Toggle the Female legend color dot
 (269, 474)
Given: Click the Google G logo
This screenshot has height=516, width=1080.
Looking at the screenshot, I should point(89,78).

PROBLEM - Copy the data above verbatim.

ANSWER TO THIS TASK -
Toggle the Female legend color dot
 (269, 474)
Given: Click the Google G logo
This screenshot has height=516, width=1080.
Looking at the screenshot, I should point(89,78).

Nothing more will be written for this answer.